On August 8, 2013, after completion of the investigation and several meetings with plaintiff, defendant issued a “final written warning” that removed plaintiff from his position as a columnist and made him a senior reporter, albeit with no reduction in salary “for now.” Plaintiff’s lawyer informed defendant on August 12 that plaintiff could not work in that environment and considered himself to have been constructively terminated.
On September 4, 2013, The Times asked plaintiff to return to his position as columnist. But defendant did not answer plaintiff’s questions about how many columns he would write and whether he had to change his interviewing approach, and plaintiff did not trust The Times. The next day, plaintiff met with editors at the Orange County Register, and by September 9, 2013, had accepted a position as a columnist there.
On October 15, 2013, plaintiff sued The Times. After a 28-day trial in the fall of 2015, the jury found in favor of plaintiff on his claims of disability and age discrimination, and on his claim of constructive termination. The jury awarded plaintiff $2,137,391 in economic damages for harm caused by his constructive termination and $5 million in noneconomic damages. The parties agreed to give the jury a special verdict form that instructed them to fill in the blanks for past and future economic damages only if they found plaintiff was constructively terminated.
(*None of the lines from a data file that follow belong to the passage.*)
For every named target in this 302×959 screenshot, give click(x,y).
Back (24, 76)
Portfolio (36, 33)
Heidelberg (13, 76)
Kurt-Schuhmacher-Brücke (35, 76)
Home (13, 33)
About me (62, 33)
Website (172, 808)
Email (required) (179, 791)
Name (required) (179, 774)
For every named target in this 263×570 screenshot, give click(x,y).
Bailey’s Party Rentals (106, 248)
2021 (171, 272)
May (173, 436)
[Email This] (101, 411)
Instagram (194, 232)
The special verdict form allowed the jury to award past and future noneconomic damages without identifying which noneconomic damages were caused by the constructive termination and which were caused by the discrimination.
The trial court granted defendant’s motion for judgment notwithstanding the verdict (JNOV) on plaintiff’s constructive termination claim, and otherwise denied JNOV, finding substantial evidence supported the verdict on plaintiff’s age and disability discrimination claims. The court also granted defendant’s motion for a new trial on all damages, economic and noneconomic, finding it was not possible to determine what amount of noneconomic damages the jury awarded because of the discrimination but not because of the constructive discharge. The court denied defendant’s motion for a new trial on plaintiff’s discrimination claims.
Both parties appealed. We affirm the trial court’s orders.